As regards the differences between NSAIDs and diclofenac, Tegeder et al. [5] have reported that the ibuprofen concentration in muscle was greater after oral administration (80 mg) than after topical administration (5% ibuprofen gel of 16 g applied onto the femoral skin of 17 × 19 cm). This result is similar to that in our study. Regarding ketoprofen [6], most dialysate concentrations after topical dosing of ketoprofen (100 mg) were below the quantification limit. This result appears to be different from the result in our study. However, because there are many differences in prescription, formulation and measurement methods between our study and Tegeder's, we cannot directly compare the two.

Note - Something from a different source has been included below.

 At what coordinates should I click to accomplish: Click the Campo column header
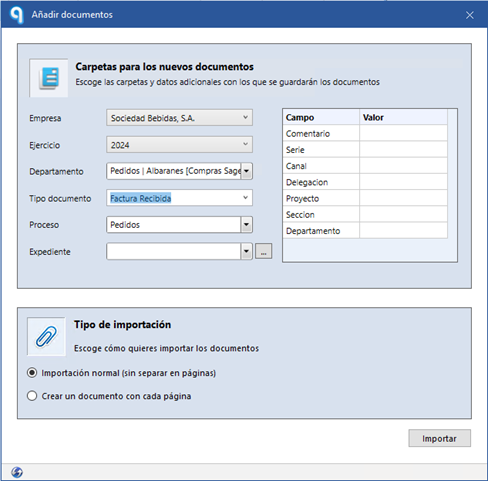click(x=321, y=117)

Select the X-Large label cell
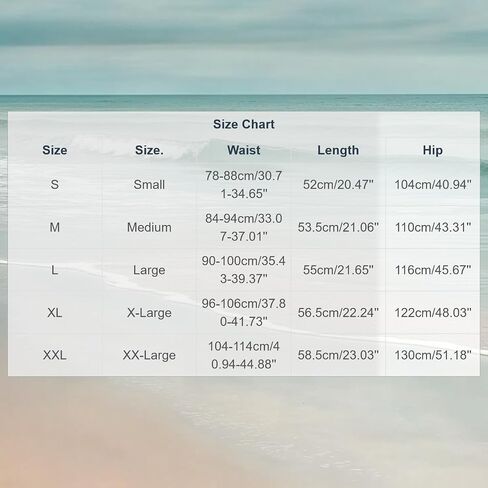pyautogui.click(x=149, y=313)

We tried to compare tissue concentration with the IC50 (50% inhibitory concentration for cyclooxygenese-2 inhibition) values of dicrofenac. In vivo data are not available. In the present study, the concentration was 4.99 ng ml−1 in synovial membrane and 9.29 ng ml−1 in muscle at 12 h. However, reported IC50 values of dicrofenac have had a wide range of 1–500 ng ml−1[9, 10]. The reason for such high variability is not known, but might be due to differences in the free fraction of dicrofenac or the accessibility of the cyclooxygenases, which might be better with single cells than with tissue fragments [6]. Furthermore, it is not known which of these values most accurately predicts in vivo performance and hence clinical efficacy. Therefore, we could not conclude whether single-dose administration of dicrofenac gel led to effective tissue concentrations.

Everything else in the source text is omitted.